This is why the trick works: gradients flow through the deterministic path $\phi \to \boldsymbol{\mu}, \boldsymbol{\sigma} \to \mathbf{z} \to \text{decoder} \to \text{loss}$, while the stochasticity is "externalized" to $\boldsymbol{\epsilon}$.

The KL Divergence in Closed Form

When both the encoder posterior and the prior are Gaussian, the KL term has a closed-form expression. For a single data point with $d$-dimensional latent space:

$$D_{\text{KL}}(q_\phi(\mathbf{z} \mid \mathbf{x}) \| p(\mathbf{z})) = -\frac{1}{2} \sum_{j=1}^{d} \left( 1 + \log \sigma_j^2 - \mu_j^2 - \sigma_j^2 \right)$$

This formula is derived from the general KL divergence between two multivariate Gaussians with diagonal covariance.

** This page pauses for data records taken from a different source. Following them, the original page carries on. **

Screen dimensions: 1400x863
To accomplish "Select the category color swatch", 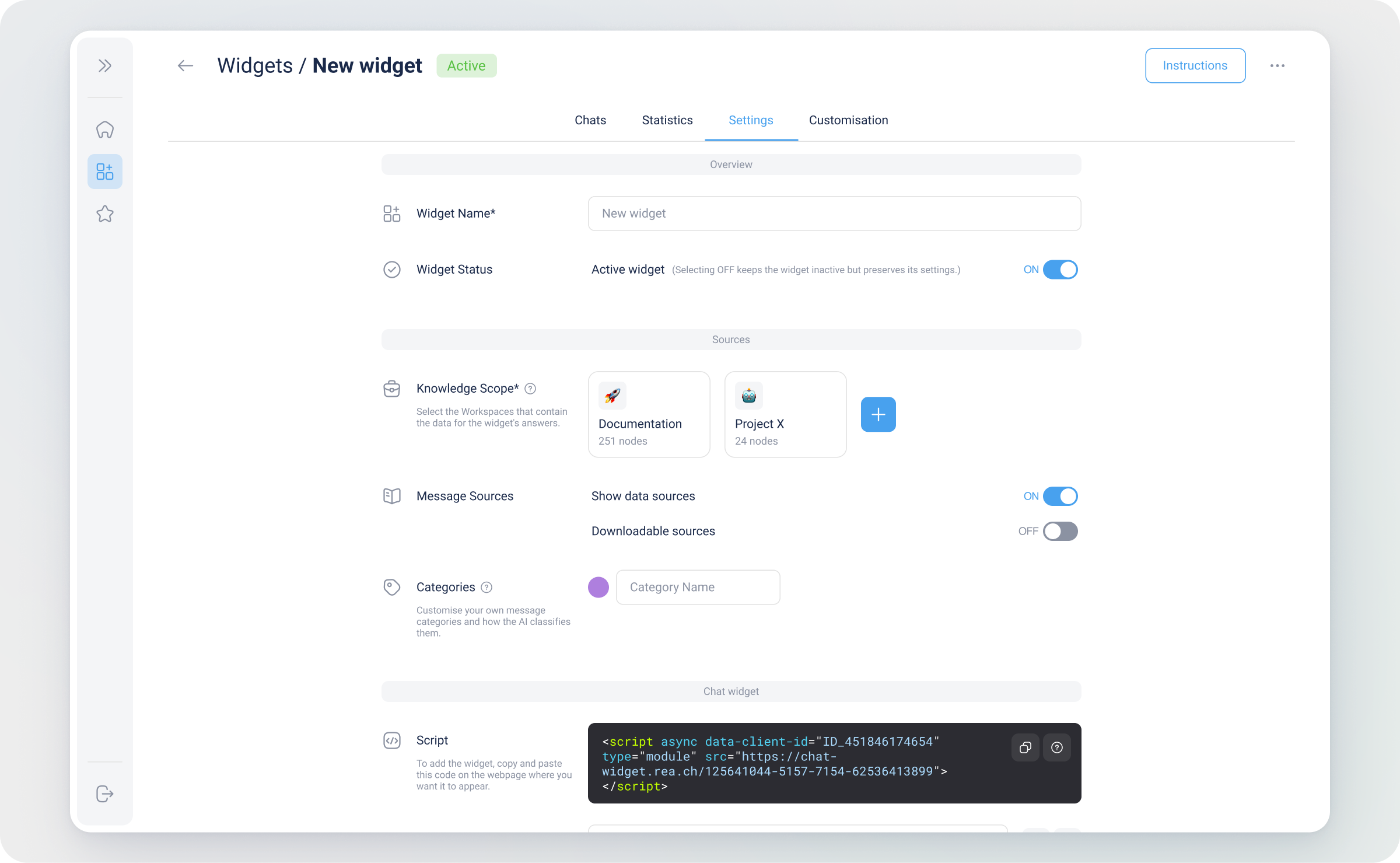I will click(598, 587).
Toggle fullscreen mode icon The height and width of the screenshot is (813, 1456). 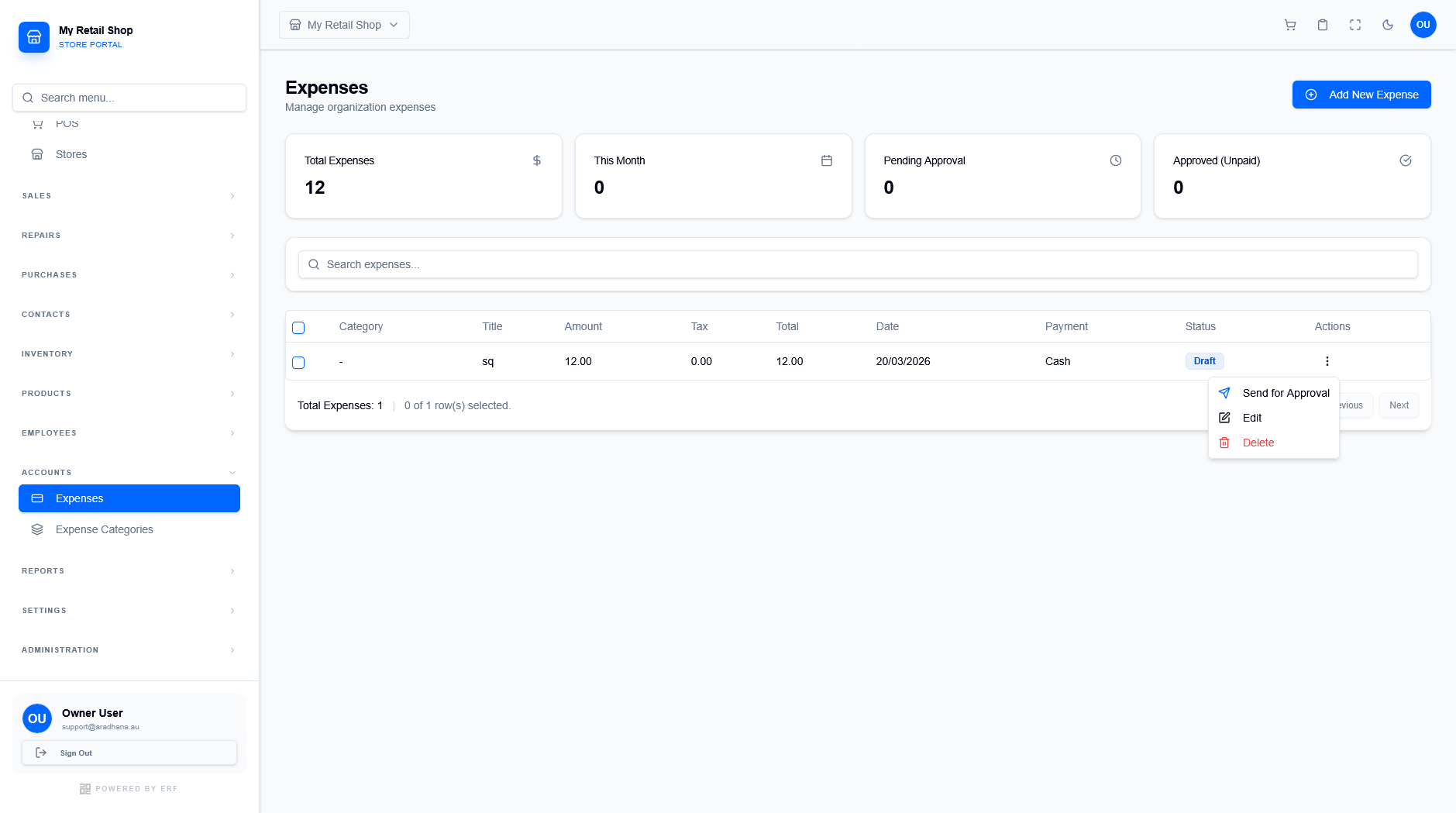pos(1355,25)
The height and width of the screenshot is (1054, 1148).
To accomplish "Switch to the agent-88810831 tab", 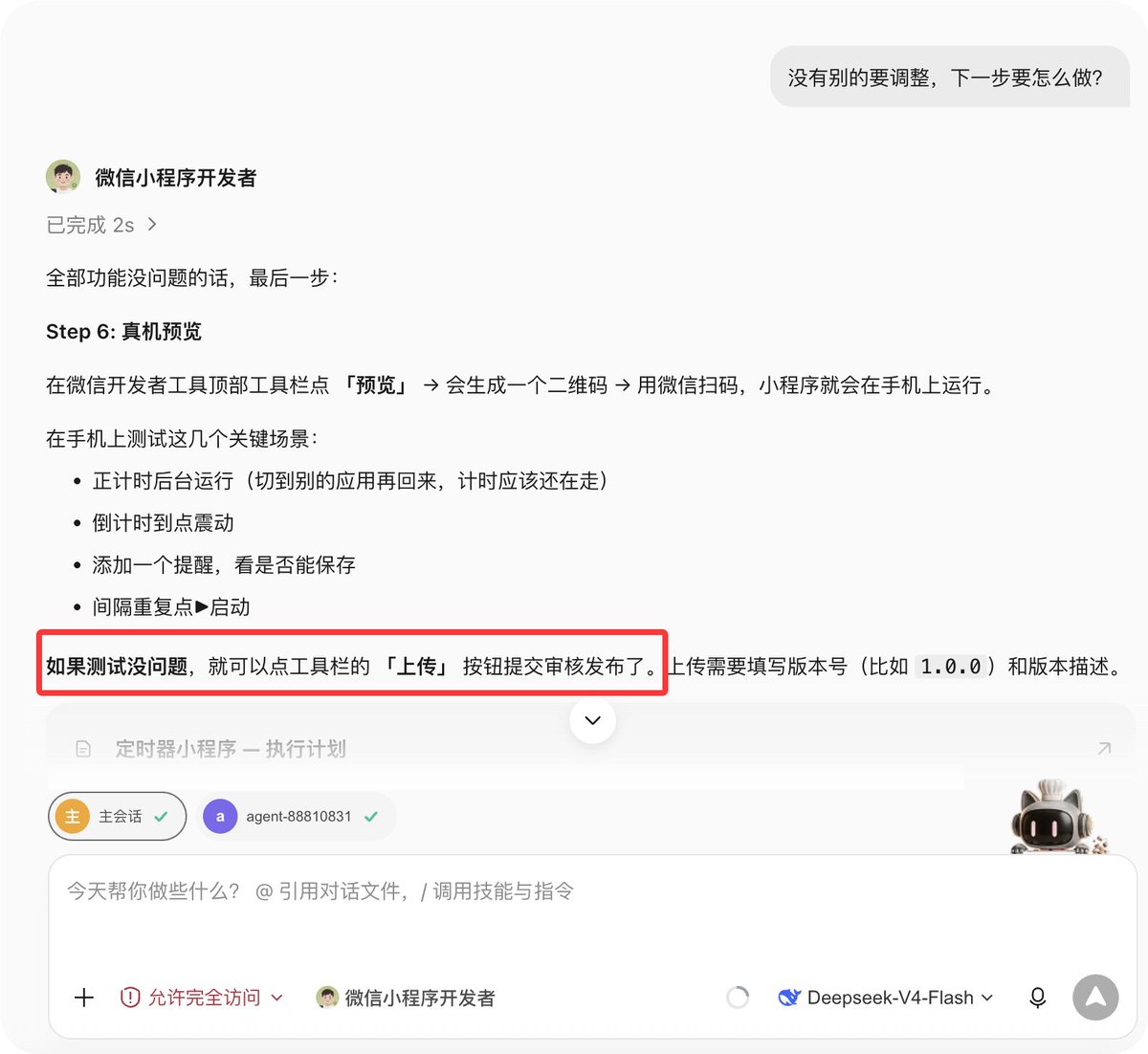I will point(297,816).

In practice, the encoder outputs $\log \sigma_j^2$ rather than $\sigma_j$ to ensure numerical stability and unconstrained optimization.

Implementation: VAE in PyTorch

import torch
import torch.nn as nn
import torch.nn.functional as F
from torch.utils.data import DataLoader, TensorDataset
from typing import Tuple, Dict, List
import numpy as np


class VAE(nn.Module):
    """Variational Autoencoder with Gaussian encoder and Bernoulli decoder.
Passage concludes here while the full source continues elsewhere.